Whether anything will come of the newly discovered emails with Election Day just over a week away is, of course, unknown, as is just about everything else in this unprecedented presidential race. What is known is that this latest development has made the markets’ expectations of the U.S. election results far less certain—just as they were feeling more confident of a Democratic win of the White House and the Senate, with the Republicans retaining a majority in the House of Representatives, albeit a smaller one. In other words, status quo ante, Latin for “meet the new boss, same as the old boss.”

Of course, that sort of certainty is what markets prefer and what they have been increasingly assuming, perhaps a bit complacently. Stocks and the dollar slumped on Friday afternoon when news of the reopened FBI probe hit, while the Mexican peso—which has become the inverse indicator of GOP candidate Donald Trump’s chances—took a hit.

Prior to that, markets seemed to anticipate no big changes in Washington, D.C., amid a continued surge in mergers and acquisitions. October set a monthly record with nearly a quarter-trillion dollars’ worth of deals announced, according to Dealogic data reported in The Wall Street Journal. That’s also indicative of the salubrious financing conditions, with near-record stock prices and still historically low interest rates, as well as reasonable confidence that the political landscape won’t change radically.
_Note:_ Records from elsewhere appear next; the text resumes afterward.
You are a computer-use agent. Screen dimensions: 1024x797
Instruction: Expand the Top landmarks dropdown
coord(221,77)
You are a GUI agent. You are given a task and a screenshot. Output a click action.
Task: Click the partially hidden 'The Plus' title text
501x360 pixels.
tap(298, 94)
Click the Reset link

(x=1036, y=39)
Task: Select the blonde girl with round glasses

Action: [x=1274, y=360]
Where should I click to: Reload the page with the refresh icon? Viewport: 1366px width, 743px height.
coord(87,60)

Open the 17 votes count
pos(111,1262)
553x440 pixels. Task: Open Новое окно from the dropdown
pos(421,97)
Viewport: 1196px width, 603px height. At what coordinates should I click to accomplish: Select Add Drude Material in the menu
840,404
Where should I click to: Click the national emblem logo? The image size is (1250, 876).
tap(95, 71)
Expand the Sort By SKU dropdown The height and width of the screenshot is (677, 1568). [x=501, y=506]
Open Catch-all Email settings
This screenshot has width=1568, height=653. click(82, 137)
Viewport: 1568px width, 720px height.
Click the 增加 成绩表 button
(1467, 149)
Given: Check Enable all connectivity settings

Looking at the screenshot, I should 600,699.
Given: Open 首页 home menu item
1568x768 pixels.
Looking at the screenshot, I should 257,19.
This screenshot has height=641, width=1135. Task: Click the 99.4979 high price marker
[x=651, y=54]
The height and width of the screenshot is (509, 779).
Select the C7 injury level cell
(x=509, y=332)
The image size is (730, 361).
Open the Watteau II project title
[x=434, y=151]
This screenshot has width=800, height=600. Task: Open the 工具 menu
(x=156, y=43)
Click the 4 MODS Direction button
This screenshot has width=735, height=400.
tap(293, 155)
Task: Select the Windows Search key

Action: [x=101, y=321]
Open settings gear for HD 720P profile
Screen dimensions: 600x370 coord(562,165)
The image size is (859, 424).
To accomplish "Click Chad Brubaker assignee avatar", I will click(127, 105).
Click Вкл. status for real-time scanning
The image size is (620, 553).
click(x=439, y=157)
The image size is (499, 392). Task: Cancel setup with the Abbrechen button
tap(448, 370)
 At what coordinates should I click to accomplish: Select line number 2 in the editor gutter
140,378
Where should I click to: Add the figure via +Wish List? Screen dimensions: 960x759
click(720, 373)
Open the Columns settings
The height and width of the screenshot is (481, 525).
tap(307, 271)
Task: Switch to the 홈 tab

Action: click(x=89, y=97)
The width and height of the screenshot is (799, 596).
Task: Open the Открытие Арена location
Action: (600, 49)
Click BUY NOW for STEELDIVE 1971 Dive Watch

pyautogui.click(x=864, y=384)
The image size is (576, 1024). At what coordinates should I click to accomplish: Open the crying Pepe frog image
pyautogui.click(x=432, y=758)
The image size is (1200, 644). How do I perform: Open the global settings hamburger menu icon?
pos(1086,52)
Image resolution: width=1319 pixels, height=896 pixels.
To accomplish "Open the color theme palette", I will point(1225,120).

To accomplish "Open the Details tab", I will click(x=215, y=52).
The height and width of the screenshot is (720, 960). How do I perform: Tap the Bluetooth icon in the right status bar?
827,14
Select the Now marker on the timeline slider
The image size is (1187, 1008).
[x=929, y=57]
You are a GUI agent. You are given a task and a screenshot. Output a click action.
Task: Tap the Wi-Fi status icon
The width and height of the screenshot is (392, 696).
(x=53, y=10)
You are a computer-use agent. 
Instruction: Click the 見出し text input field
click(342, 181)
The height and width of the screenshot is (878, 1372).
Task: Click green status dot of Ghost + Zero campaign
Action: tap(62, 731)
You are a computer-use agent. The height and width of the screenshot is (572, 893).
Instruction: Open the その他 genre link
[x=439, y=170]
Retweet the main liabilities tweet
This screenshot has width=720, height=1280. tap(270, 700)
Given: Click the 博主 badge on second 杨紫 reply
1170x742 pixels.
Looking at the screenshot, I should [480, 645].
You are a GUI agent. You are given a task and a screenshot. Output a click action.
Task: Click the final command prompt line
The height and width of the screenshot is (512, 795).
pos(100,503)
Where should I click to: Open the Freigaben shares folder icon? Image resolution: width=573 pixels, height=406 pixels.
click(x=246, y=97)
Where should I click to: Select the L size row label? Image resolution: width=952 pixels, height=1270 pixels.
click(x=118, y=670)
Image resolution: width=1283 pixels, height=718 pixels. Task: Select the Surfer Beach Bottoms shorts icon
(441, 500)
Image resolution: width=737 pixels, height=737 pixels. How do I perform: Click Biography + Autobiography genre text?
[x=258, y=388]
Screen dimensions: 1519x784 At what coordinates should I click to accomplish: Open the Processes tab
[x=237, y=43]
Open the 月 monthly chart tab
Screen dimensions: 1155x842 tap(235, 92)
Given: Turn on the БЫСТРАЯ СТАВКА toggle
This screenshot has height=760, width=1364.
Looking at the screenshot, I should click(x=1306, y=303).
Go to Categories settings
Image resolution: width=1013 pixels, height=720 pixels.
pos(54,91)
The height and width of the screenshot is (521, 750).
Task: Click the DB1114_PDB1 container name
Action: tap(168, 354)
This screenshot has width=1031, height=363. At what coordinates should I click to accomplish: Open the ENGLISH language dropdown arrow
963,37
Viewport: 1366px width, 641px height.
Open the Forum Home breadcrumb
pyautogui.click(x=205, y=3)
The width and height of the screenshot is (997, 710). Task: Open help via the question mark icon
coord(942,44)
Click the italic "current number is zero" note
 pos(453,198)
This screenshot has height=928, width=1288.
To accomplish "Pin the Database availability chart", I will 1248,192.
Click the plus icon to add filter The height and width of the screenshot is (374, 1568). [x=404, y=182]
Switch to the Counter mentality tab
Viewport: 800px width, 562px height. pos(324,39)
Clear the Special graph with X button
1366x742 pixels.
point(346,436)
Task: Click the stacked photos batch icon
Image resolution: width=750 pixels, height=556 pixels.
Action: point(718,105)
At this point, the only absolute certainty seems to be that anything can happen, even though pundits contend a Brexit-style surprise is out of the question. While the reopened FBI probe got in under the wire to qualify as an October surprise, we offer no predictions here about what could happen in the days leading up to Nov. 8 and what the impact might be. The newly discovered emails came to light in devices from former Rep. Anthony Weiner and his wife, Huma Abedin, a top aide to Clinton. They were discovered in the course of the FBI’s investigation into Weiner’s alleged sexting to a 15-year-old girl, and not from the former secretary of state’s private email server.

That distinction seemed to help the stock market pull out of a midafternoon swoon on Friday, but still had it a bit back on its heels. In any case, regardless of any potential bombshells, the abstruse 18th century math of the Electoral College still makes Clinton a prohibitive favorite.

As Chris Krueger of Cowen’s Washington Research Group wrote after the email news emerged on Friday, “You can spot Trump both Florida AND Ohio and you are still not even close. He then has to hold North Carolina, Arizona, Georgia, Utah, and every other state Mitt Romney won. Then he has to win Pennsylvania OR a bank-shot combination of states to [attain] 17 electoral votes (New Hampshire, Iowa, Nevada, and Maine’s Second Congressional District),” all to get the requisite 270 electoral votes. Moreover, voting doesn’t take place Nov. 8, it ends that day, as nearly 14 million ballots already have been cast, he adds.